If I become your called and settled minister, our threads would continue on together toward the future’s horizon–a point beyond our current sight, where and when they would eventually diverge. And should I become your settled minister, the distance between our threads would narrow even more, the alchemical bond that keeps them running parallel and on the same trajectory would strengthen.
The no harm/no foul, either-party-can-pick-up-and-leave-after-two-years nature of our relationship would be replaced by our agreement to walk together into the future. The relationship that would grow out of that agreement would be more resilient than what we have had. Able to bear conflict or disappointment and return faithfully to health and trust. Ready to forgive when mistakes are made–yours and mine–as they surely will be made. Imbued with love and equanimity to cradle sorrow and nurture becoming. Open to the joy, surprises and gifts a life of community offers so abundantly.

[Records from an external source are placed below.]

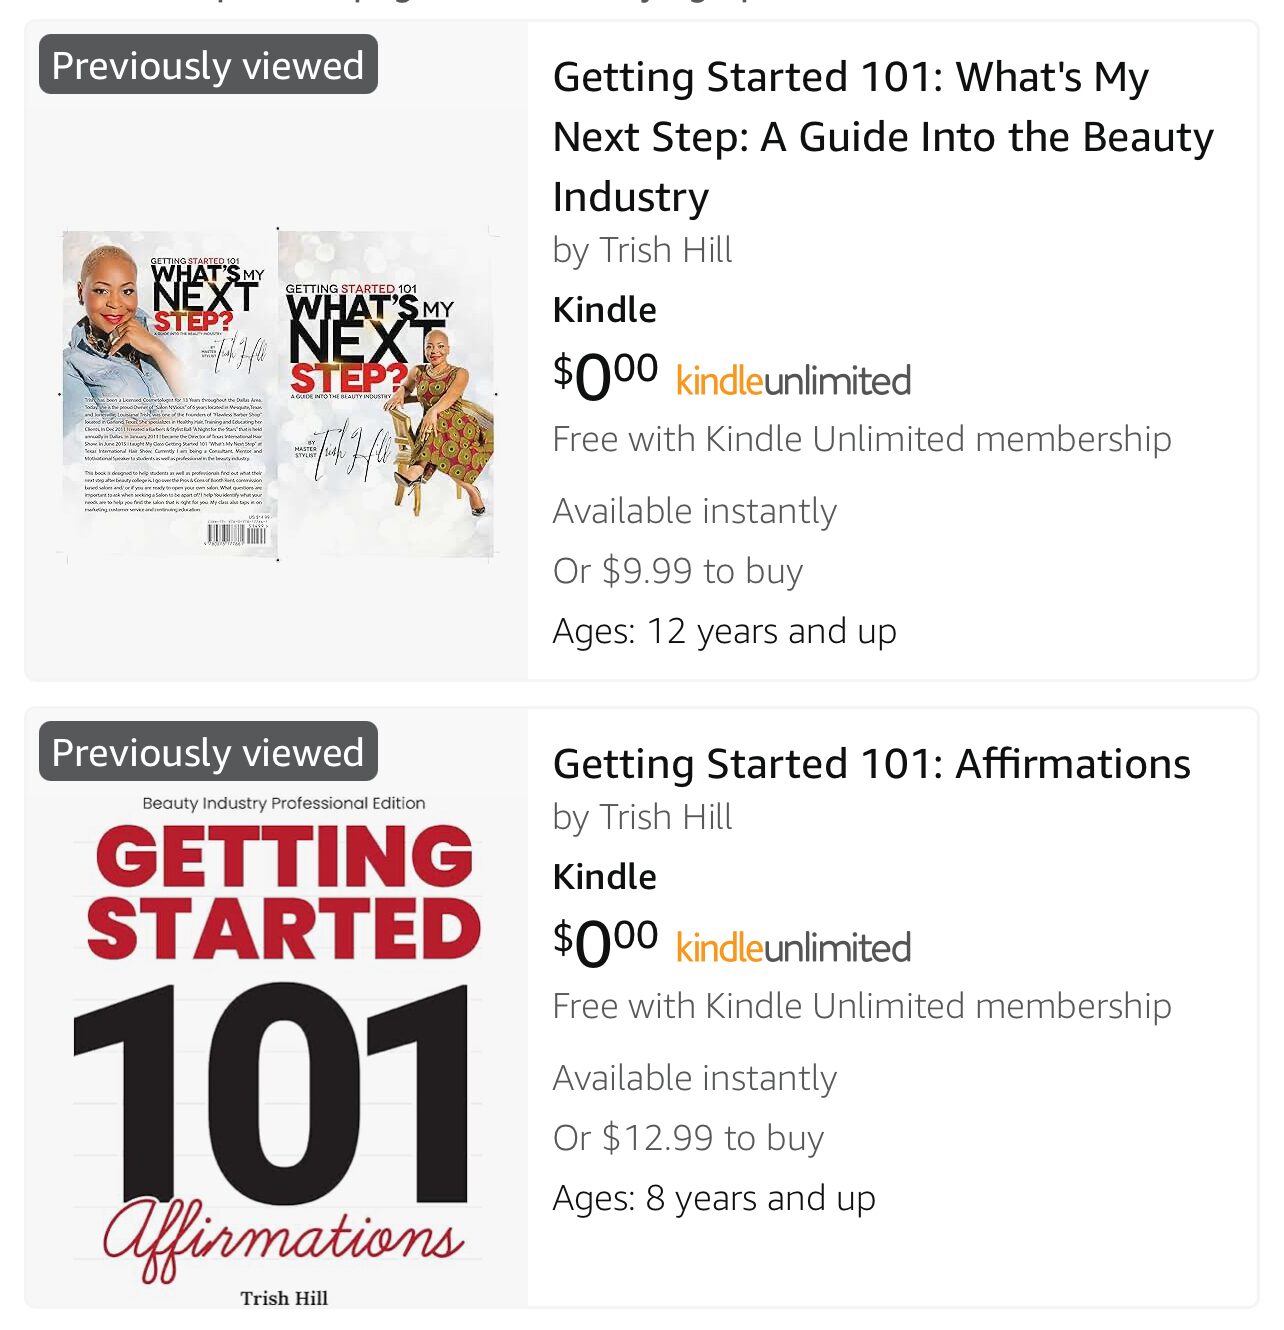Tap the Previously viewed badge on What's My Next Step
Viewport: 1284px width, 1330px height.
(208, 66)
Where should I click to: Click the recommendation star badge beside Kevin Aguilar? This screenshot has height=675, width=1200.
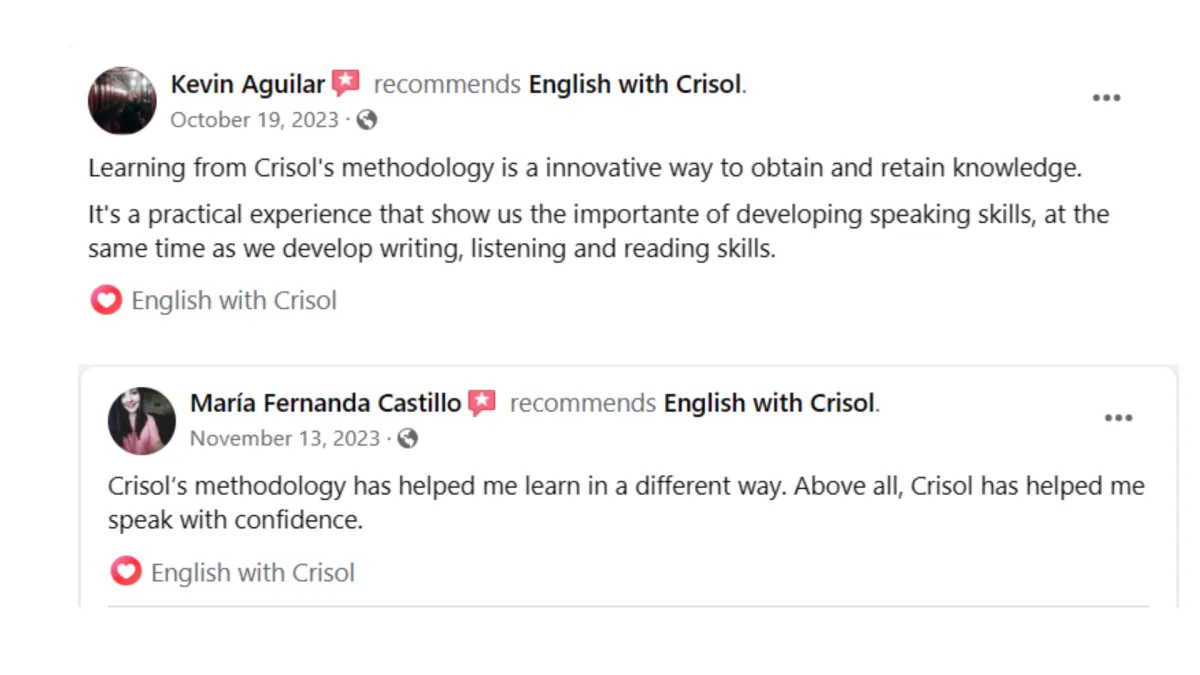tap(346, 83)
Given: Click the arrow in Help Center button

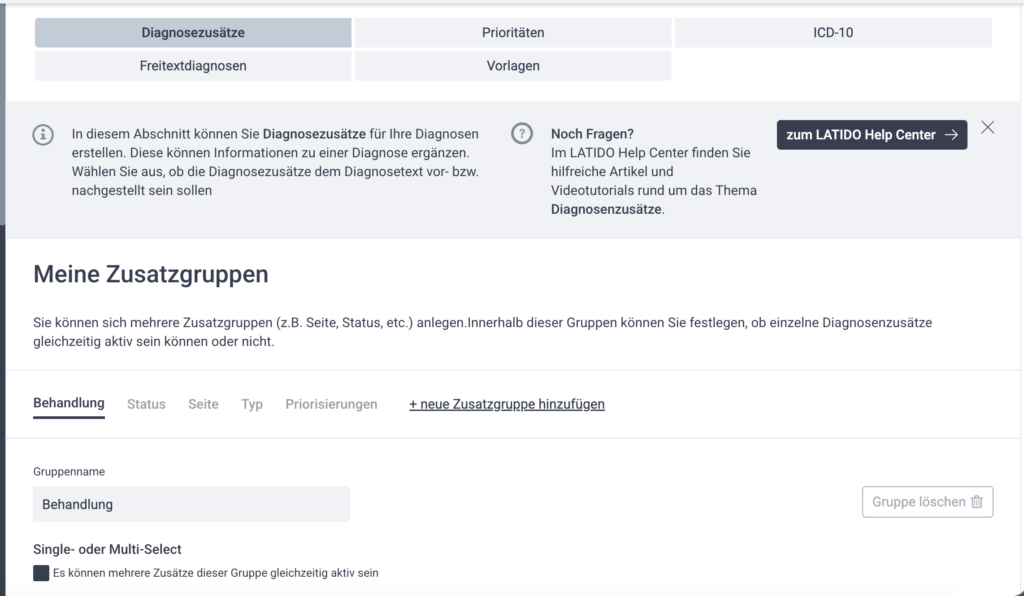Looking at the screenshot, I should pos(951,135).
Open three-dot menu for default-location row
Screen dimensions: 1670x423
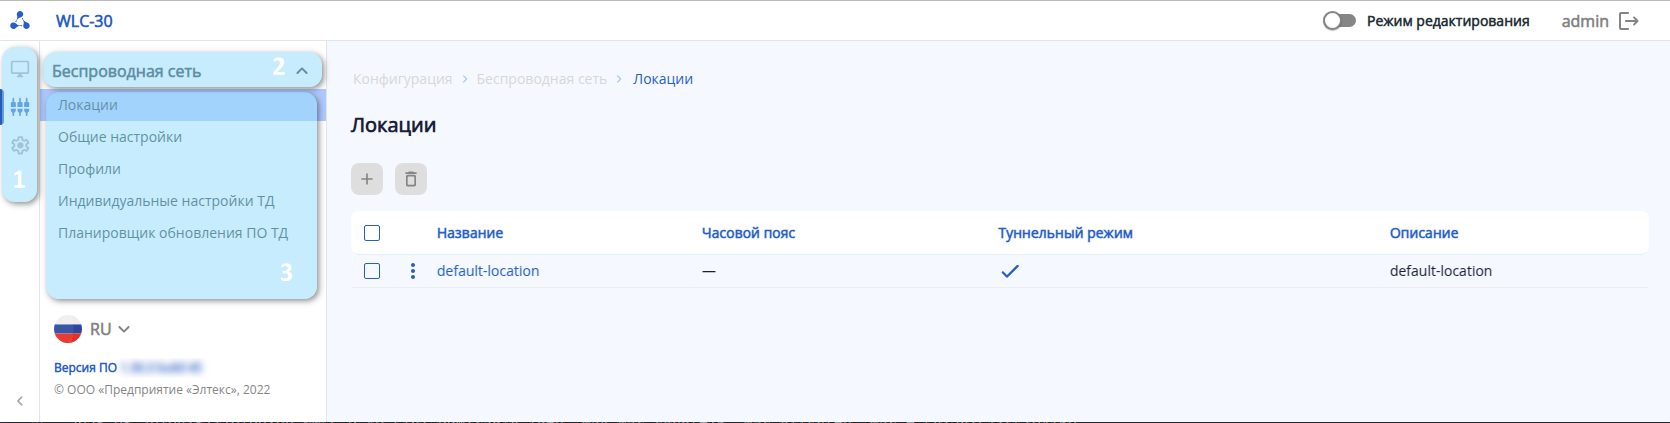pos(413,271)
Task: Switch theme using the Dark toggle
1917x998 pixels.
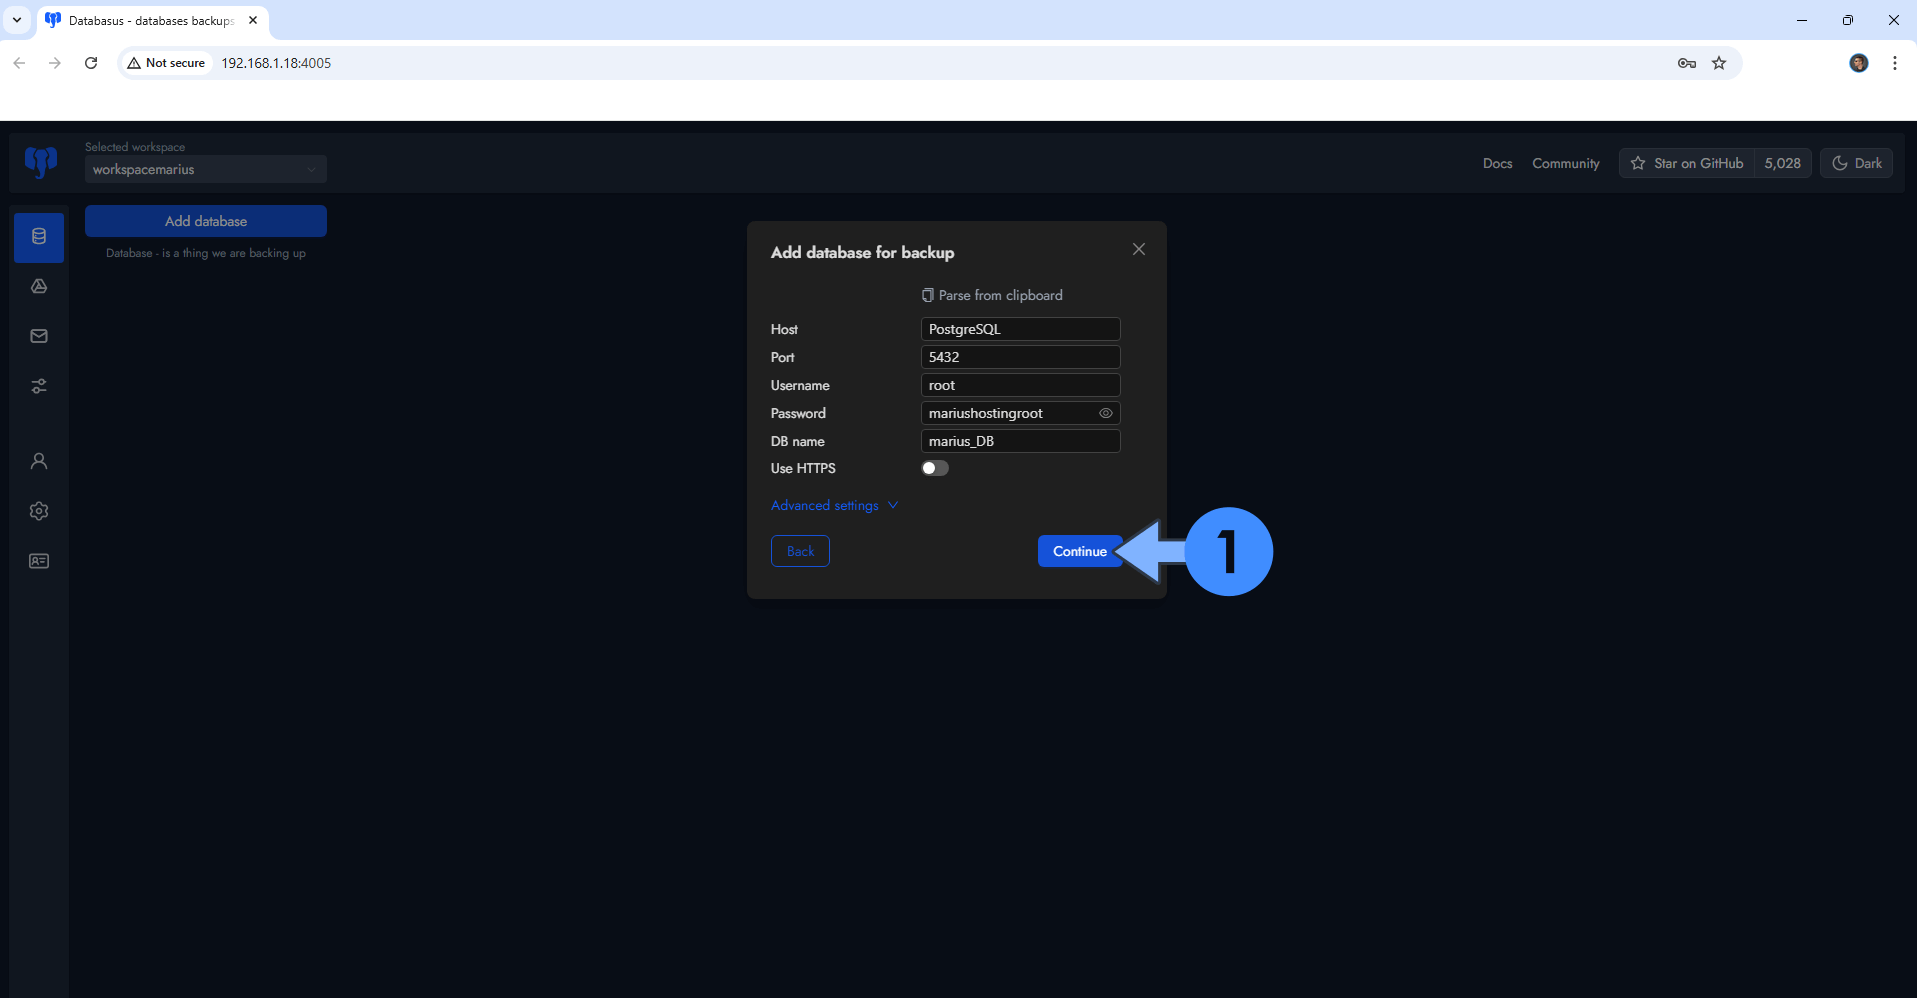Action: pyautogui.click(x=1856, y=163)
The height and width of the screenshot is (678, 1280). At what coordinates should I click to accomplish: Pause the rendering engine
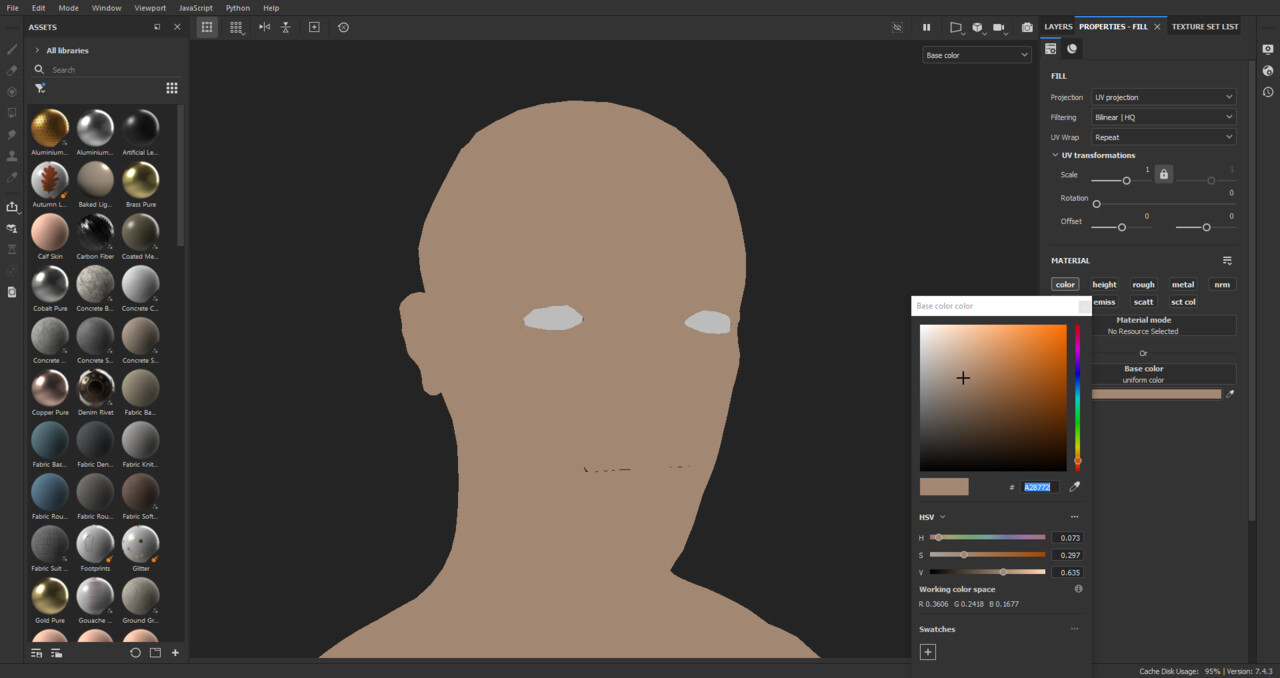[x=925, y=27]
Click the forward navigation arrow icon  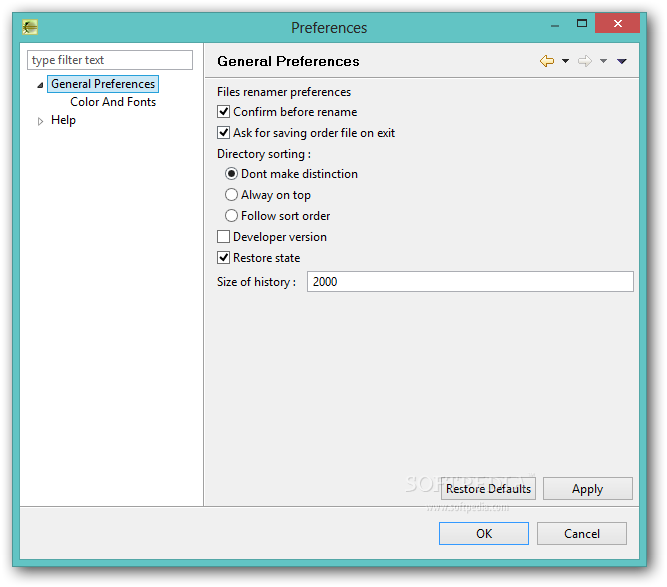[x=585, y=61]
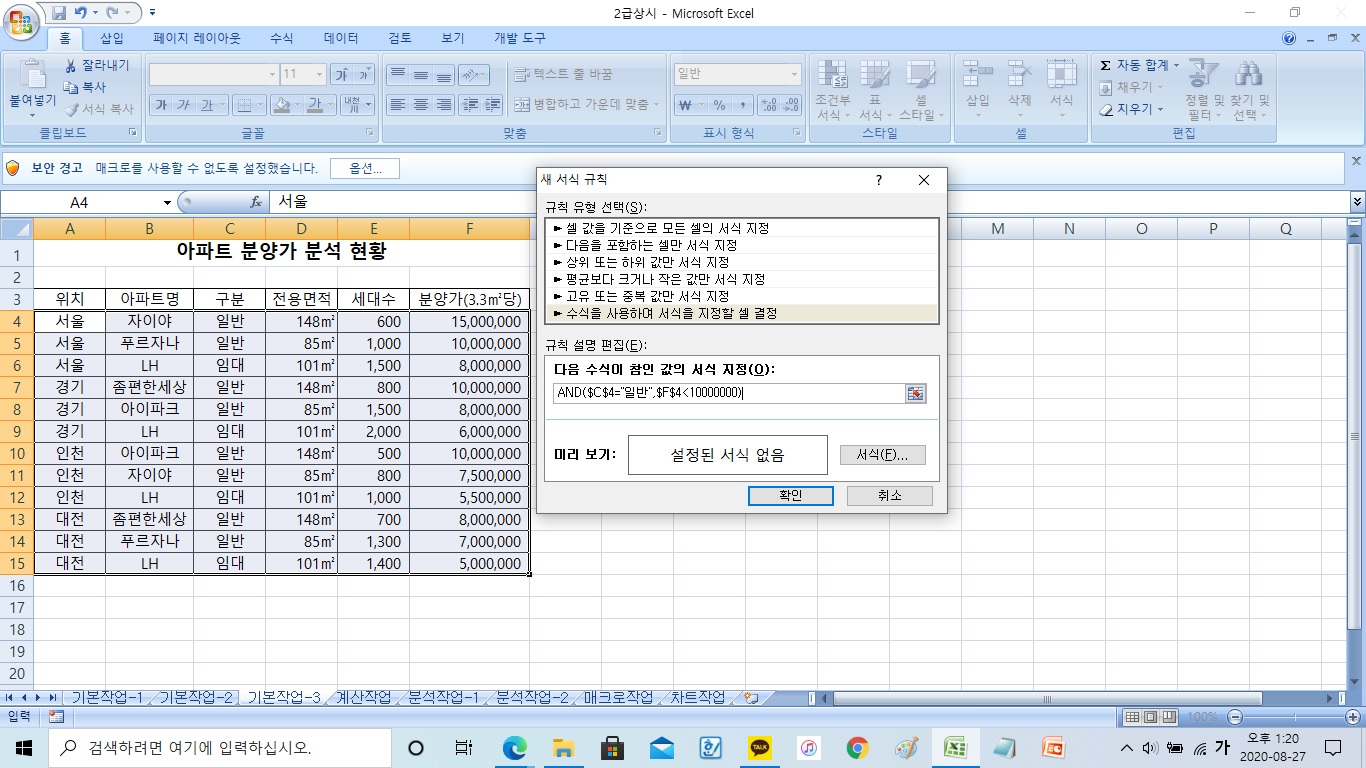The image size is (1366, 768).
Task: Toggle bold formatting in the 글꼴 group
Action: tap(160, 105)
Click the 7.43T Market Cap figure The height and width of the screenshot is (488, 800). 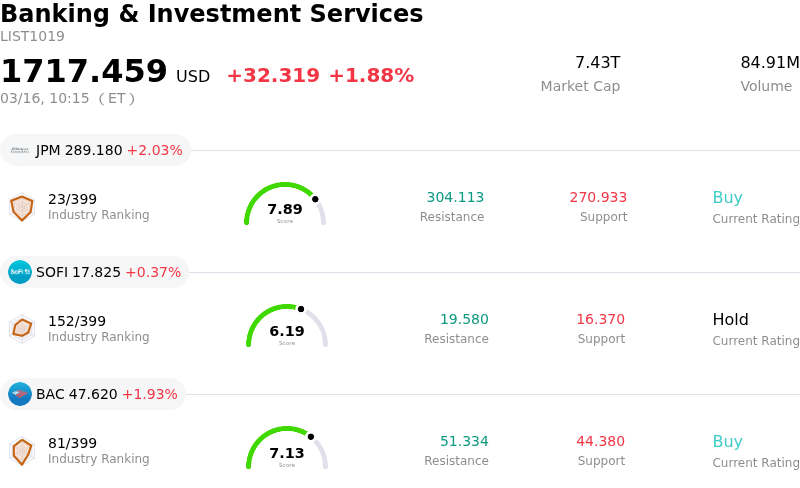coord(597,63)
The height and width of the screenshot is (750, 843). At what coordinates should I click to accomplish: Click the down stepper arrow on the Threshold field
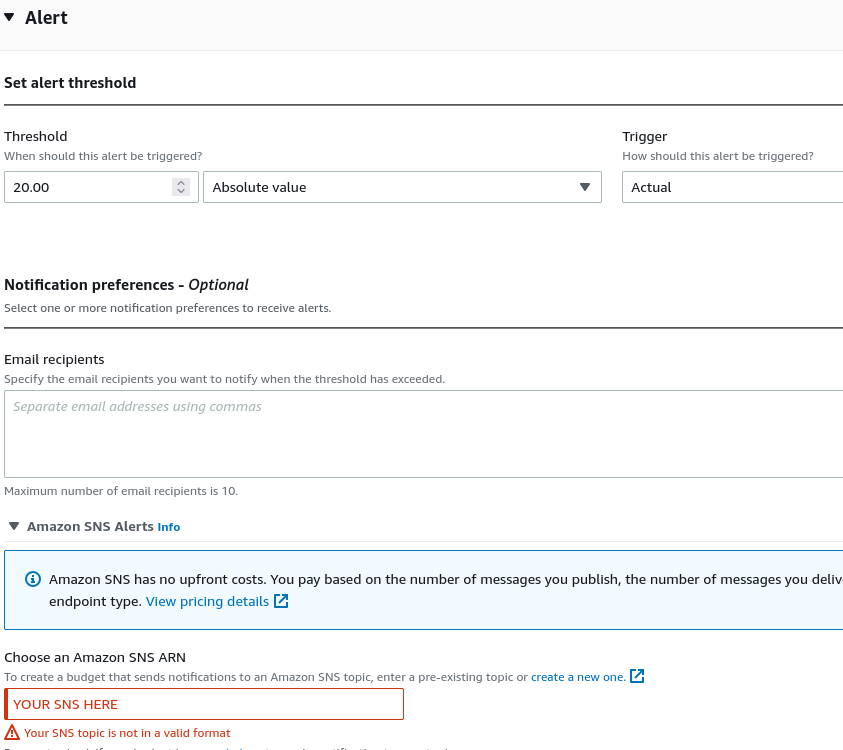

For several months the Special Task Force has worked with great care and deliberation and love to put into place the process by which all of you had the opportunity to think and speak about your experiences of and dreams for the ministry of your church. They ran the meetings, and they wrote the report, and they worked with congregation president Jane Rago to plan this afternoon’s congregational meeting. The board worked hard at supporting the Special Task Force and staying out of its way. Our office administration, Nancy Arteberry provided gracious and knowledgeable practical support for emails, blasts, scheduling, Zoom links and more. For your part, about half of you attended a cottage meeting or filled out a survey–and all of you have read or heard so many announcements from the Special Task Force that you could probably recite them verbatim. I’m grateful to all of these groups and individuals, to all of you, for this work that is love, the love that is this work. This cherished congregation is already blessed by all that has brought us to this day of decision.
I did my discernment, as you were doing yours over these past four plus months. Now, the hour has nearly come. Again, the question before you is, can we move into the unknown together, knowing what we know, not only of each other but of us together, knowing all that has brought us to this time and this place.
Let us commend whatever comes to the mystery and the wisdom that have brought us this far. Know that tomorrow I will be your minister. You will be my congregation. For a short time or a long time. And I will be blessed and grateful that it is so–all over again and for the very first time. Amen.